Iron Age and Anglo-Saxon genomes from East England reveal British migration history
Stephan Schiffels, Wolfgang Haak, Pirita Paajanen, Bastien Llamas, Elizabeth Popescu, Louise Lou, Rachel Clarke, Alice Lyons, Richard Mortimer, Duncan Sayer, Chris Tyler-Smith, Alan Cooper, Richard Durbin

Using the Human Origins Array data set the authors of Iron Age and Anglo-Saxon genomes from East England reveal British migration history projected the genotypes of ancient samples from the Iron Age and the Anglo-Saxon period upon modern groups. As you can see the Northwest European data sets are packed so close it’s hard to discern structure. In the era of pre-genomic phylogeography it was nearly impossible. To answer whether the Anglo-Saxon migration was a mass folk wandering or a tiny mercenary elite one would have to distinguish Germano-Scandinavian heritage from that of the native British, and the reality is that these are all very close groups. We now know that the ethnogenesis, at least in a genetic sense, of Northern Europeans as a whole seems to date to the Bronze Age, on the order of 4,000 years ago. Therefore, to pick up genetic structure you are by and large focusing on only two to three thousand years of drift between these groups! This explains why the older methods were so under-powered. There just wasn’t much raw material for them to work with; not enough time had passed for the populations to diverge.

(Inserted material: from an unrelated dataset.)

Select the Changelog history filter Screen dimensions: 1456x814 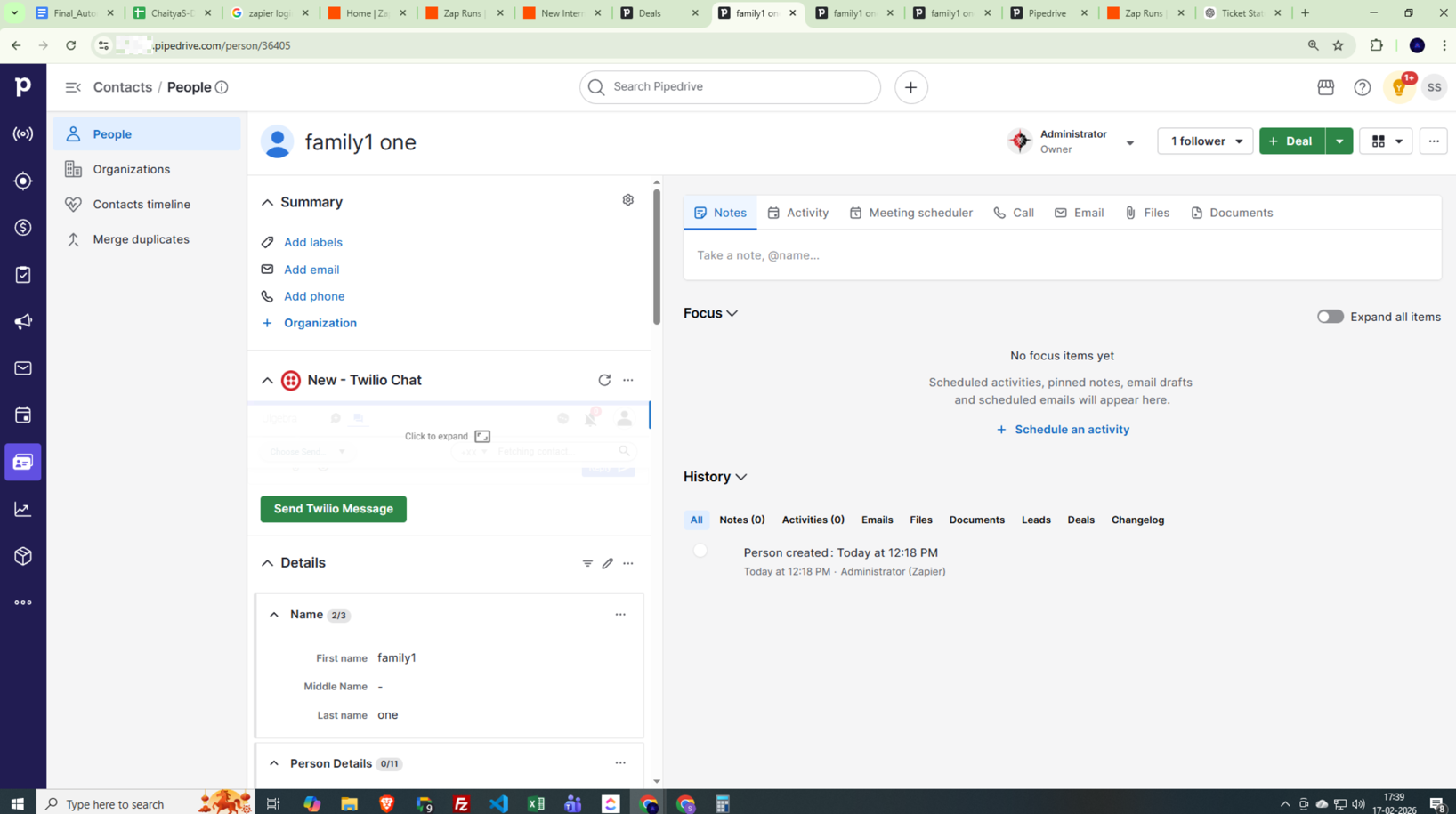pos(1136,520)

The figure above illustrates this finding. A key point about this paper is to emphasize that since they are using whole genome sequences they can focus on rare alleles. Because the alleles are at low frequency they’re likely to be younger, and if they are younger they are also more likely to yield the power to discern differences between very genetically close groups, such as the Germans and the British. In the plot above you see that the Anglo-Saxon samples are shifted right, while the Iron Age samples are shifted to the left. What this shows is that the Iron Age samples tend to share more rare alleles with the Spanish IBS data set from the thousand genomes, while the Anglo-Saxons share more alleles with the Dutch. Eastern England and Wales and Scotland occupy positions that you’d expect.

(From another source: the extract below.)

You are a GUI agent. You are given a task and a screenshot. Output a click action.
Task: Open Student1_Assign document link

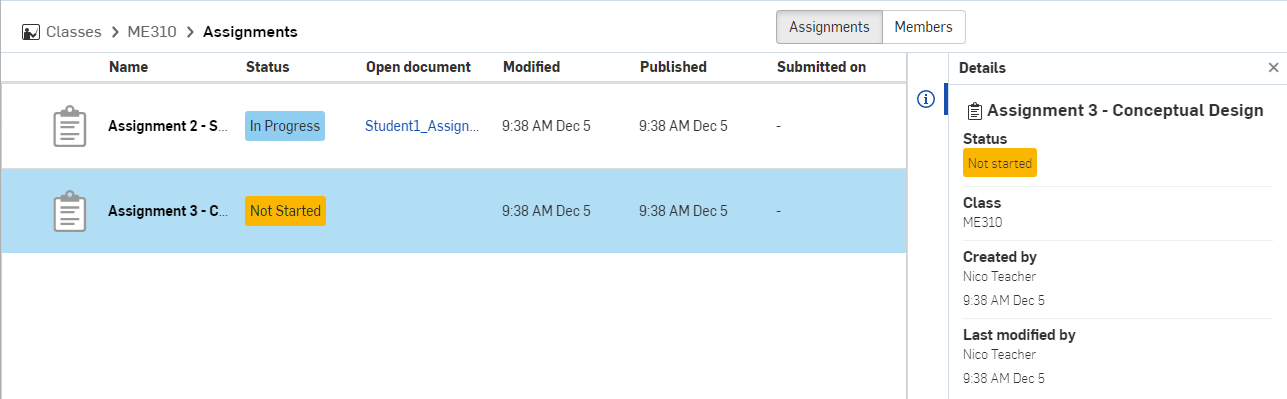pos(422,126)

Furthermore, the authors utilized the program rarecoal to explicitly model the population history of Britain using their data. This will be a major feature of future work in this area, as researchers drill-down to a very fine grain and ask precise questions which good quality whole genomes and robust phylogenetic packages can actually tackle.

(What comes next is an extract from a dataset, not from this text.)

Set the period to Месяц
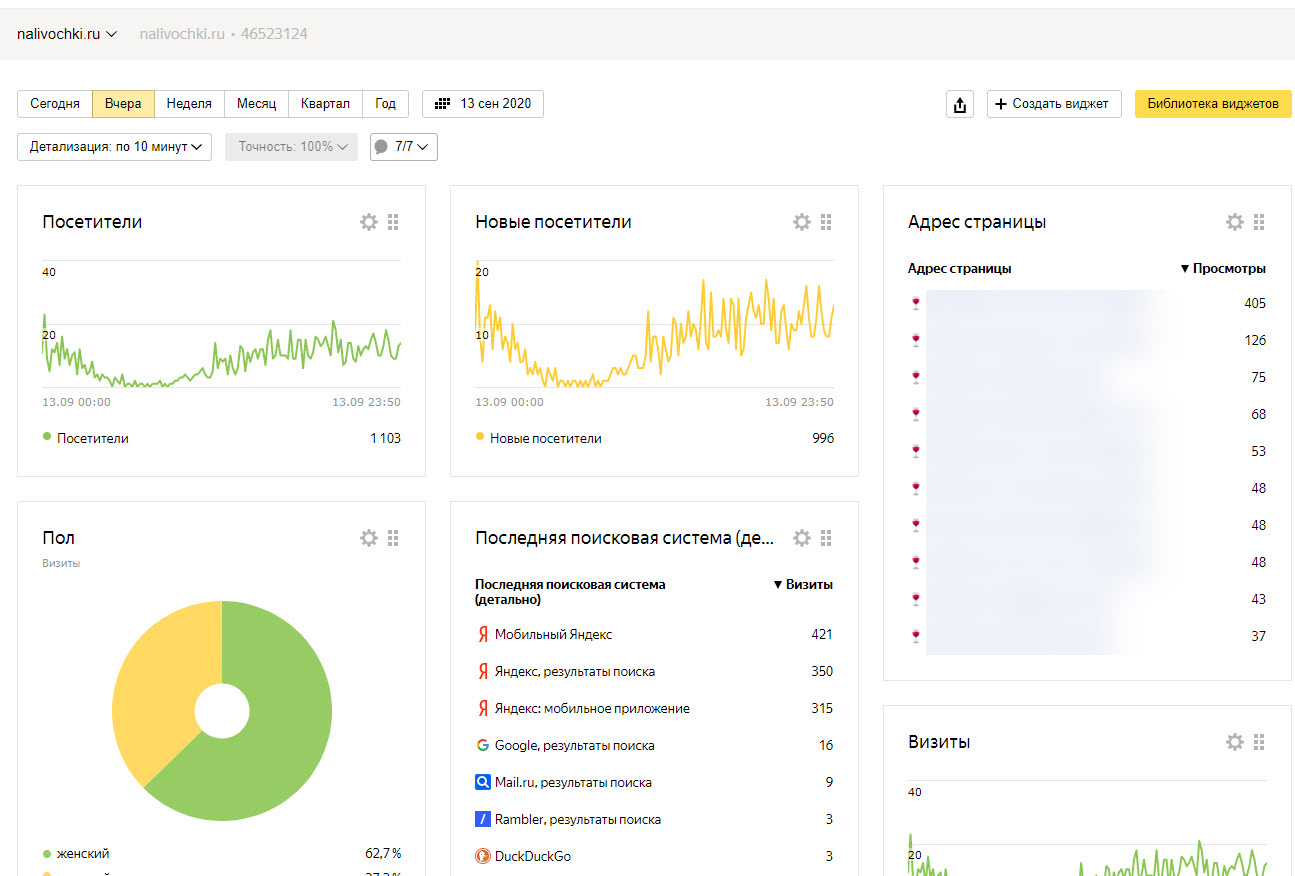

There is still much that needs to be worked out on this topic. There’s only so much you can say from these handful of individuals. But even with these finite samples much was extracted. The authors observe that one of their Anglo-Saxon era individuals, buried in an Anglo-Saxon fashion, clustered perfectly with the British Iron Age individuals. Additionally, this individual was outfitted in a manner which suggested they were very high status within Anglo-Saxon society. But the authors did not connect this with the fact that all their Anglo-Saxon individuals were female. Hypergamy is entirely typical in human societies, and it is plausible that large numbers of migrating German men arrived on British shores without a wife and family in tow. In the years after the Norman invasion it was not uncommon for noble Saxon houses to give their daughters to an invader. And so the Anglo-Norman aristocracy arose as a synthesis between distinct paternal and maternal lineages. A similar scenario likely played out during the invasions of the Dark Ages.